I have 10" and 12" boxes. I do corners by hand. I'm actually about 3 years into it. I get good flat results, but a lot of ducking around, I'm thinking this could all be done faster but I never learned the "correct /official way to do it. I guess I never have consistent drywall hung correctly so I'm always having to change things up a bit.
* speaking of boxes, my 10" isn't crowinging correctly, its leaving a rough edge. I've seen on turning them up/adjusting them. But they're just not much help. I don't want to attempt and make it worse, any specific resources you know of that might help?


----------



## Mjaw (Nov 24, 2020)

aaronm23lanza said:


> I have 10" and 12" boxes. I do corners by hand. I'm actually about 3 years into it. I get good flat results, but a lot of ducking around, I'm thinking this could all be done faster but I never learned the "correct /official way to do it. I guess I never have consistent drywall hung correctly so I'm always having to change things up a bit.
> * speaking of boxes, my 10" isn't crowinging correctly, its leaving a rough edge. I've seen on turning them up/adjusting them. But they're just not much help. I don't want to attempt and make it worse, any specific resources you know of that might help?


New blade,new brass bar needed maybe


----------



## Shelwyn (Apr 10, 2015)

The blade might have slipped out of place too, it's a replaceable part your local drywall tool store might have them in stock just ask for x brand 10 inch box blade or repair kit or whatever. 

Tap on the blade if it's sticking out a lot compared to the other side to gently knock it back into place.


----------



## We dont use hawks here (12 mo ago)

Tbh there is no wrong way .overlap tape as long as you apply enough compound to a blemish free finish the way I do things is butts flats then angles but sometimes you'll have a butt joint overlapping it's no big deal


----------



## Tonydif (May 8, 2021)

Mjaw said:


> New blade,new brass bar needed maybe


If you push on blade assembly, and it moves, then you need new shoes (come in a blade kit,easy fix). That movement in blade assembly causes mud to leak 

Sequence = butts/joints, bead, angles, screws. Overlap and "tie - in" each connection .


----------



## picks drywall (Apr 13, 2021)

like said most likely just a new blade needed for edge problem. be sure to clean out the groove completely. 

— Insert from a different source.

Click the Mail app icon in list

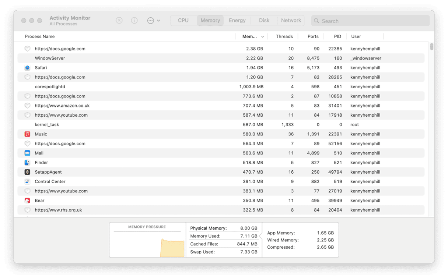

having good hangers is a must. lol dont know how many times ive heard "cant you just mud it up?" i seen a basement hung from dumpster scraps one time. homeowner spent 2 years dumpster diving for pieces big enough to hang. i had to literally set on the steps and laugh. told him to cover it with paneling or something. i said the only finishers that are going to do this job are crackheads(that was before meth craze). lol


----------